#### Problem to work on
Would you please give every entry again exactly, without the pictures?

#### Records
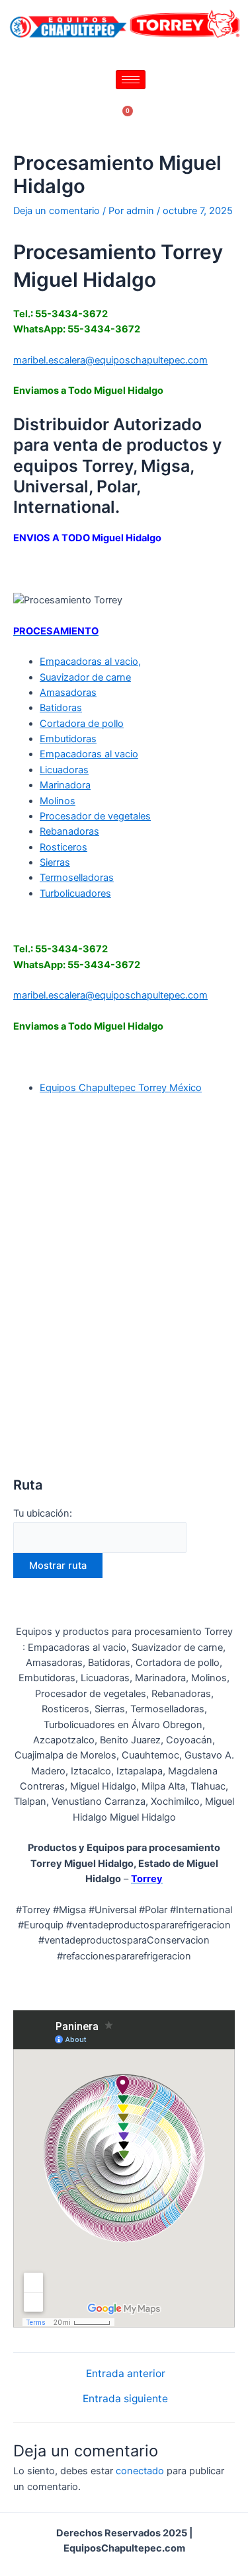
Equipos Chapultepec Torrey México (121, 1088)
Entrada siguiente (125, 2399)
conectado (140, 2471)
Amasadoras (68, 693)
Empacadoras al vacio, (90, 661)
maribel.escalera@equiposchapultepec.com (110, 360)
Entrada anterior (125, 2373)
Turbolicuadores (75, 893)
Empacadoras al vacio (89, 754)
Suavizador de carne (85, 677)
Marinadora (65, 785)
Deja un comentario (56, 211)
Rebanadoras (69, 831)
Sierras (55, 862)
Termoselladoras (77, 878)
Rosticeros (63, 847)
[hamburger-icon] (130, 79)
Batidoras (61, 708)
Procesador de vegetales (95, 816)
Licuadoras (64, 770)
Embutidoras (68, 739)
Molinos (57, 801)
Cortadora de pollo (82, 724)
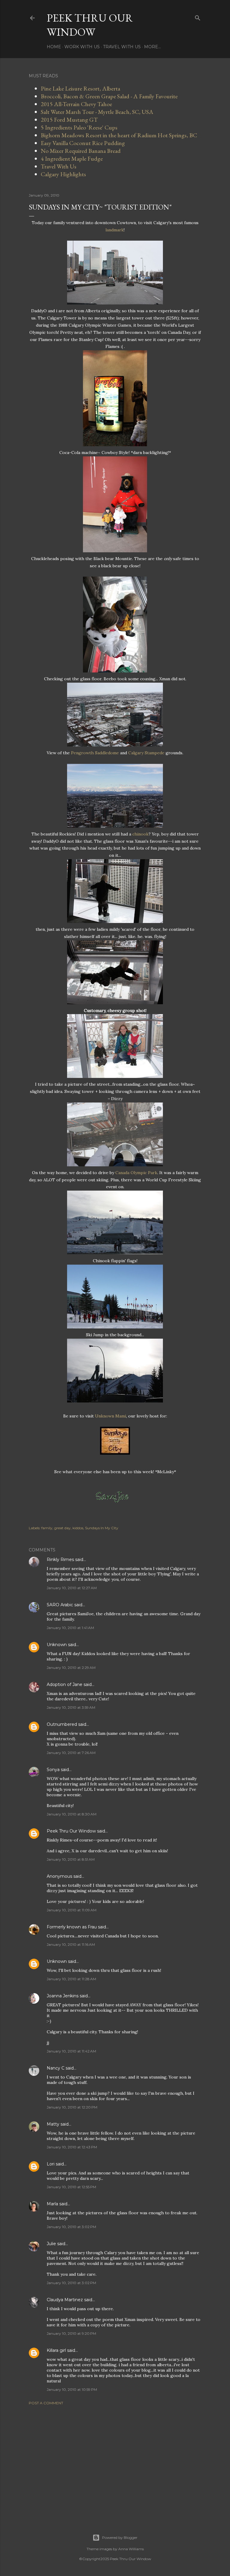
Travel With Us (122, 46)
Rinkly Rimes (60, 1559)
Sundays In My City (101, 1528)
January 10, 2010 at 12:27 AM (72, 1588)
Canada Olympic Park (136, 1172)
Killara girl (56, 2350)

#### Answer space
Equipos Chapultepec Torrey México (121, 1088)
Entrada siguiente (125, 2399)
conectado (140, 2471)
Amasadoras (68, 693)
Empacadoras al vacio, (90, 661)
maribel.escalera@equiposchapultepec.com (110, 360)
Entrada anterior (125, 2373)
Turbolicuadores (75, 893)
Empacadoras al vacio (89, 754)
Suavizador de carne (85, 677)
Marinadora (65, 785)
Deja un comentario (56, 211)
Rebanadoras (69, 831)
Sierras (55, 862)
Termoselladoras (77, 878)
Rosticeros (63, 847)
[hamburger-icon] (130, 79)
Batidoras (61, 708)
Procesador de vegetales (95, 816)
Licuadoras (64, 770)
Embutidoras (68, 739)
Molinos (57, 801)
Cortadora de pollo (82, 724)
Travel With Us (122, 46)
Rinkly Rimes (60, 1559)
Sundays In My City (101, 1528)
January 10, 2010 at 12:27 AM (72, 1588)
Canada Olympic Park (136, 1172)
Killara girl (56, 2350)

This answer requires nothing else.